Repository: rG LLVM Github Monorepo

Event Timeline

ayermolo created this revision.Mar 24 2023, 3:57 PM

Herald added a project: Restricted Project. · View Herald TranscriptMar 24 2023, 3:57 PM

Herald added subscribers: hoy, modimo, wenlei and 2 others. · View Herald Transcript

ayermolo requested review of this revision.Mar 24 2023, 3:57 PM

Herald added a project: Restricted Project. · View Herald TranscriptMar 24 2023, 3:57 PM

Herald added a subscriber: llvm-commits. · View Herald Transcript

gdb generated one

.gdb_index contents:
  Version = 8

  CU list offset = 0x18, has 2 entries:
    0: Offset = 0x0, Length = 0x8a
    1: Offset = 0x8a, Length = 0x8e

  Types CU list offset = 0x38, has 0 entries:

  Address area offset = 0x38, has 2 entries:
    Low/High address = [0x201180, 0x20118f) (Size: 0xf), CU id = 0
    Low/High address = [0x201190, 0x20119d) (Size: 0xd), CU id = 1

  Symbol table offset = 0x60, size = 1024, filled slots:
    2: Name offset = 0x20, CU vector offset = 0x0
      String name: S, CU vector index: 0
    71: Name offset = 0x22, CU vector offset = 0x8
      String name: S2, CU vector index: 1
    489: Name offset = 0x25, CU vector offset = 0x10
      String name: main, CU vector index: 2
    661: Name offset = 0x2a, CU vector offset = 0x18
      String name: foo, CU vector index: 3
    732: Name offset = 0x2e, CU vector offset = 0x0
      String name: unsigned int, CU vector index: 0
    754: Name offset = 0x3b, CU vector offset = 0x0
      String name: int, CU vector index: 0

  Constant pool offset = 0x2060, has 4 CU vectors:
    0(0x0): 0x90000000
    1(0x8): 0x90000001
    2(0x10): 0x30000000
    3(0x18): 0x30000001

vs LLD generated one:

.gdb_index contents:
  Version = 7

  CU list offset = 0x18, has 2 entries:
    0: Offset = 0x0, Length = 0x8a
    1: Offset = 0x8a, Length = 0x8e

  Types CU list offset = 0x38, has 0 entries:

  Address area offset = 0x38, has 2 entries:
    Low/High address = [0x201180, 0x20118f) (Size: 0xf), CU id = 0
    Low/High address = [0x201190, 0x20119d) (Size: 0xd), CU id = 1

  Symbol table offset = 0x60, size = 1024, filled slots:
    2: Name offset = 0x38, CU vector offset = 0x0
      String name: S, CU vector index: 0
    71: Name offset = 0x3a, CU vector offset = 0x8
      String name: S2, CU vector index: 1
    489: Name offset = 0x4a, CU vector offset = 0x1c
      String name: main, CU vector index: 3
    661: Name offset = 0x53, CU vector offset = 0x30
      String name: foo, CU vector index: 5
    732: Name offset = 0x3d, CU vector offset = 0x10
      String name: unsigned int, CU vector index: 2
    754: Name offset = 0x4f, CU vector offset = 0x24
      String name: int, CU vector index: 4

  Constant pool offset = 0x2060, has 6 CU vectors:
    0(0x0): 0x90000000
    1(0x8): 0x90000001
    2(0x10): 0x90000000 0x90000001
    3(0x1c): 0x30000000
    4(0x24): 0x90000000 0x90000001
    5(0x30): 0x30000001

Not sure how to add a test that would use gdb and work with build bots.
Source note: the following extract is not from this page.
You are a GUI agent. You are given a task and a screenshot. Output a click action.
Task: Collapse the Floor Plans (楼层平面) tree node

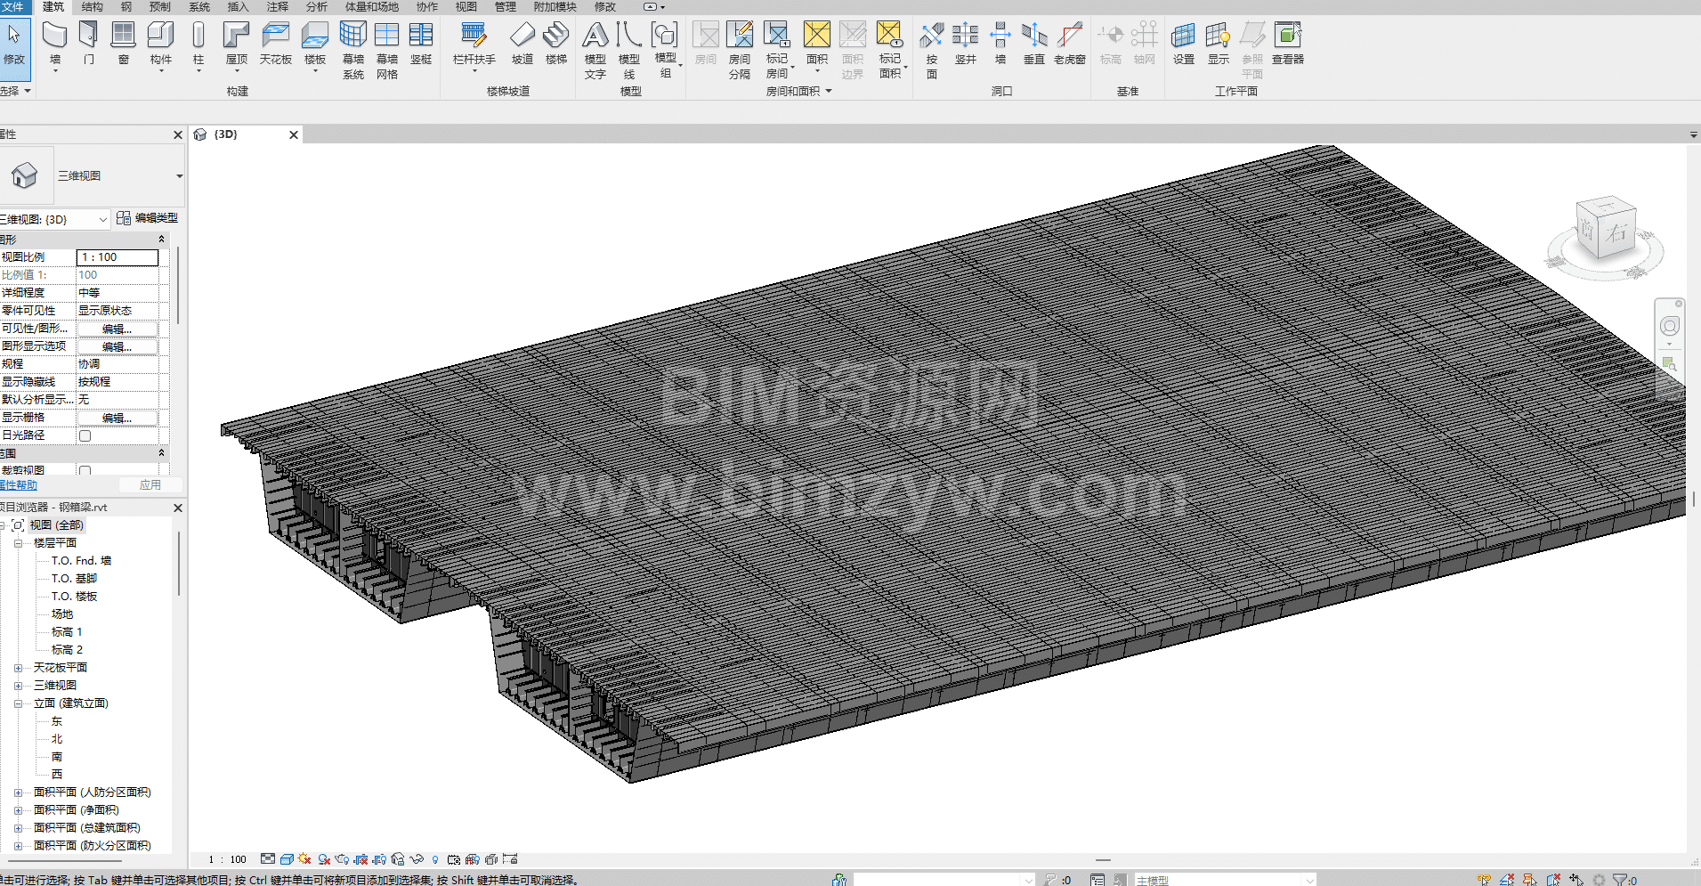pos(18,543)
Harbormaster completed remote builds in B221698: Diff 508238.Mar 24 2023, 4:39 PM

Hmm, the way we're reading this doesn't seem like it /quite/ makes sense - we read the offsets that are encoded in the "symbol table" but then we read the constant pool CU vectors directly based on the number of unique offsets in the symbol table.

Perhaps we should be reading at the offsets specified by the symbol table instead of reading one after the other - maybe at some later date the format changes and other data is stored there, etc?

Seems like CUIndeces should more accurately be called be called CUOffsets? & perhaps we could sort that (or maybe use a sorted set?) and walk the offsets in order and read at those offset locations?

(as for testing - how's the exsiting functionality tested? I guess it's not tested by running lld (since llvm-dwarfdump testing shouldn't depend on lld) so there's probably a checked in binary with a gdb index, or maybe assembly file that can be assembled into an object file with a gdb index in it? But something like that should be done for this test too - if you wanted' you could also add a test in cross-project-tests that runs gdb itself to generate the index - but that might be a bit brittle depending on what gdb version is installed on the test machine, etc)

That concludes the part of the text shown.